SOURCE DOCUMENT -
====
But the newest addition to the ranch are pens and
buildings at the renovated 300 to 400-head capacity
feedyard.
"The original manager of the feedyard, I'm told,
was Dr. John McNeil when he was on the faculty
here," says Dr. John Sweeten, resident director of
ag research at the Texas Extension Service and
Agricultural Research Service experiment station at
nearby Bushland.
Today, Michael Jeter is in charge of the care and
feeding of the cattle at the Nance Ranch feedyard.
The rations, except for expected trials, are
comparable to what is being used commercially in area
feedyards, Jeter says. They feed whole corn, using
alfalfa hay and cottonseed hulls for roughage. A steam
flaker has been ordered but it won't be in use until a
new nutritionist arrives around the first of the year.
The processing barn features a snake chute with
enclosed sides and lights directly over the chute to
prevent shadows. There is also a light inside directly
over the entrance to prevent the cattle from coming up to
the doorway and being stopped by a dark hole into the
shadow.
"You need to put light where the cattle need it
so they can see where to go," Perino says.
The cattle also never have to turn a right angle. All
the gates in the alleys are set at 45 degree angles.
Chutes are curved.
Perino says they can't control how the cattle are
handled prior to arrival, but once they get to the
feedyard, they can.
"It's a very smooth, solid surface," Perino
says. "They can't see out. All they know is they're
moving forward and they're not seeing a lot of
disturbance around them. There's nothing there to spook
them or anything to cause them to balk. The feedyard was
designed to save man and beast. We don't like to lose
cattle and we don't like to lose cowboys."
====
GOAL 1 - According to the feedyard article, what roughage is fed to the cattle?
GOAL 2 - Carry on the feedyard article from its final sentence.
The records that come next have no connection to the feedyard article.

DATASET EXTRACT -
====
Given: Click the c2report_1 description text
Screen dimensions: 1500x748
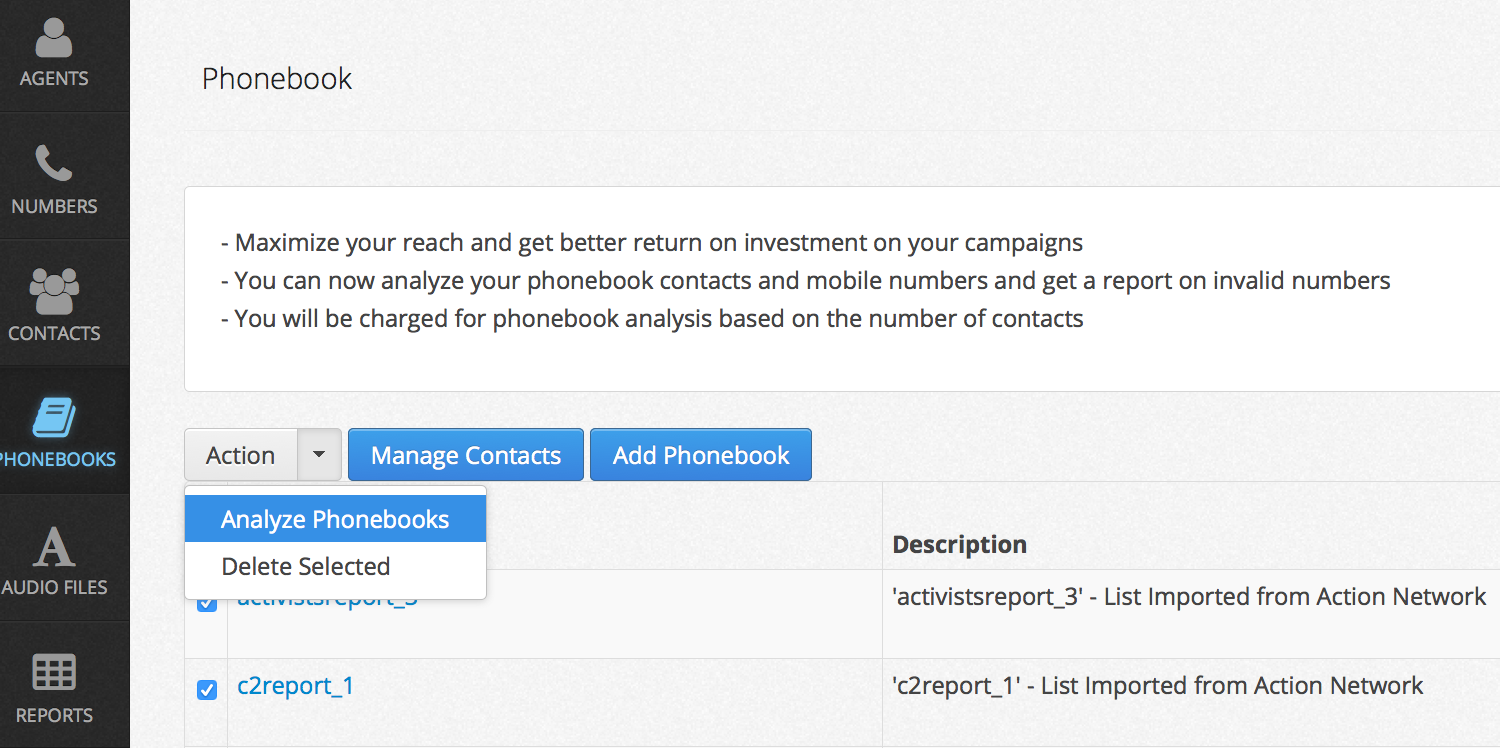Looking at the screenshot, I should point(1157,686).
====
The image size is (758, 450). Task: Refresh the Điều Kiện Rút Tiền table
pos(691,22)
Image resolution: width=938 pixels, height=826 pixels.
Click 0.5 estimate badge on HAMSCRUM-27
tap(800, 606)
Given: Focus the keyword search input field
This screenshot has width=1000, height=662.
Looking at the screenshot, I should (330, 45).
====
RESPONSE 1 - Alfalfa hay and cottonseed hulls.

RESPONSE 2 -
Sweeten, who holds dual appointments with the
Extension service and West Texas A&M, says no one
entity has enough faculty or resources to do a complete
job, but by working together they have been able to make
research dollars go farther, more fully use differing
expertise, and conduct higher quality research.
The 384 head feedyard at Bushland is also being
rebuilt, but it will have a different focus.
"Those pens have been uniquely designed to do
environmental quality work, waste water quality and air
quality as well as performance," Sweeten says.
The ones at Nance Ranch are set up for animal
performance, animal health, varying levels of water
quality in the ration, and the effects of that on newly
received calves.
Phase One of the renovation of the feedlot at Nance
Ranch was completed last spring. It included pens that
can hold up to 20 head each. "The two feedlots
complement each other very well because they're really
set up to do two different things," Sweeten says.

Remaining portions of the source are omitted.